Google Doodle commends the 78th birthday celebration of Mexican translator, teacher, researcher, and author Librado Silva Galeana on August 17, 2020.
Librado Silva Galeana was born on August 17, 1942, in Santa Ana Tlacotenco, Mexico. He was a specialist in the antiquated Nahuatl language that was spoken within Mexico’s Aztek and Toltec civilizations. Galeana is generally known for his Spanish translation of a 16th-century collection of Nahuatl oral history called Huehuetlahtolli: Testimonies of the Old Word, notwithstanding numerous other Nahuatl poems and stories that typify Mexico’s rich history and culture.
His parents were both Nahuatl speakers and passed the language down to Galeana. Filled by a love of linguistics, he studied to become a teacher and devoted quite a bit of his academic work to the conservation and promotion of his mother language of Nahuatl.
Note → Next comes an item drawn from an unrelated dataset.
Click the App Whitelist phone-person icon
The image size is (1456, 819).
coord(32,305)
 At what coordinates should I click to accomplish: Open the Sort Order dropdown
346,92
At the point when Librado Silva Galeana was youthful, he studied the career of a normalista teacher and dedicated quite a long while to teaching, which he later proceeded until graduating from the Faculty of Philosophy and Letters of the UNAM with a career in Latin American Studies.
Subsequent to completing his career at UNAM, Librado Silva Galeana concentrated for the most part on the language and culture of old Mexico and published writings in Spanish as “Huehuehtlahtolli, testimonios de la antigua palabra”, which were gathered by Andrés de Olmos around 1535, or “El náhuatl en el español de México”, which was composed by maestro Carlos Montemayor.
In the mid-1970s, Librado Silva Galeana worked together with fellow Nahuatl teachers to establish the Ignacio Ramírez Social and Cultural Circle, a group named after the renowned 19th-century Mexican author and devoted to the study of the language. All through his career, Galeana carried on Ramírez’s inheritance of supporting indigenous languages and information. He contributed his ability in Nahuatl to a variety of scholarly research to build up a deeper comprehension of the indigenous legacy that assisted with molding modern Mexico.
In acknowledgment of his endeavors to conserve the Nahuatl language and culture, Galeana was awarded the Nezahualcóyotl Prize for Indigenous Languages by Mexico’s Federal District Department in 1994.
Librado Silva Galeana’s demise occurred in 2014, however during his life he abandoned stories and investigations. He as well as partook in forums and meetings to safeguard the Nahuatl culture, in delegations all through the Mexican Republic.
On August 17, 2020, Google Doodle, painted by Chihuahua-based visitor artist Raul Urias, celebrates Librado Silva Galeana’s 78th Birthday.